Insolvenzantrag gestellt

Angestrebt wird ein Verfahren in Eigenverwaltung, um das vorhandene Know-how im Unternehmen zu halten und um möglichst viele Schiffe aus dem aktuellen Auftragsbestand weiterbauen zu können.
Dem Antrag unmittelbar vorausgegangen sind in den letzten Tagen intensive Gespräche mit den Vertretern des Landes Mecklenburg-Vorpommern und des Bundes sowie mit Kunden, Lieferanten, Mitarbeitern, der IG Metall Küste und den Banken.

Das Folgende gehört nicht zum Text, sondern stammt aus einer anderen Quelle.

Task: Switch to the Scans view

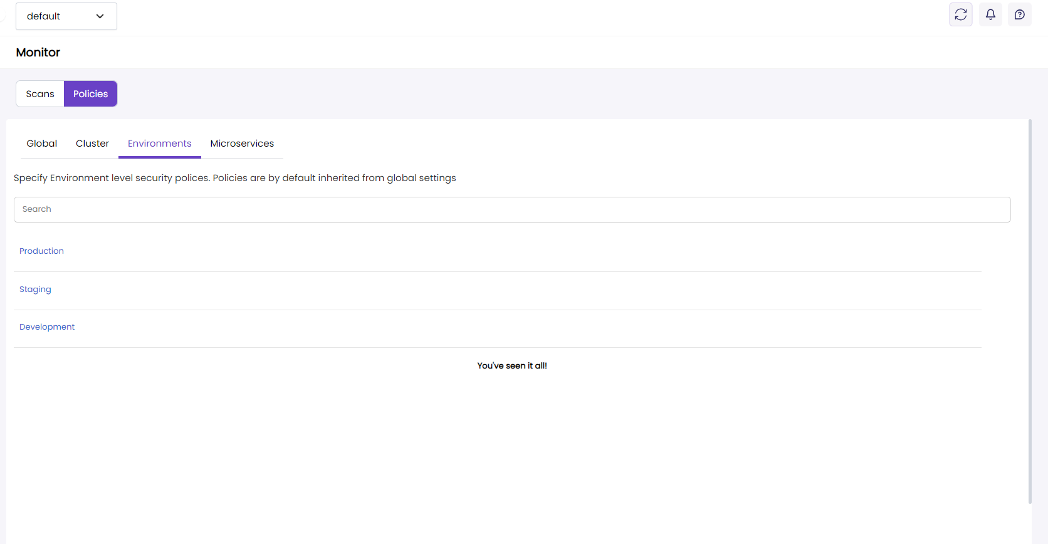Action: tap(40, 94)
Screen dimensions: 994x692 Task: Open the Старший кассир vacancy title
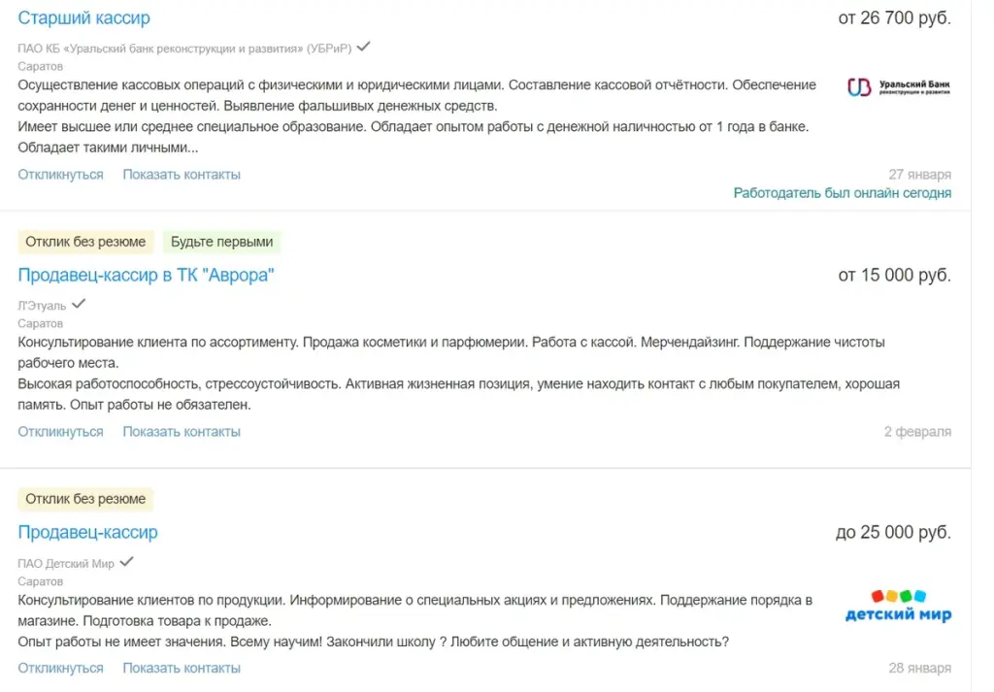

Ziel dieser Gespräche war es nach Angaben der Werft, einen Weg in eine wirtschaftliche Zukunft des Schiffbauunternehmens zu finden. Teil eines aufgestellten Zukunftskonzeptes ist unter anderem der Verkauf der Peene-Werft in Wolgast, der in einem strukturierten Investorenprozess erfolgen soll. Aktuell arbeiten auf den P+S Werften in Stralsund und Wolgast 1771 Angestellte und 116 Auszubildende.

Die Geschäftsführung der P+S Werften GmbH hat einen Insolvenzantrag wegen Zahlungsunfähigkeit beim Insolvenzgericht des Amtsgerichts Stralsund gestellt.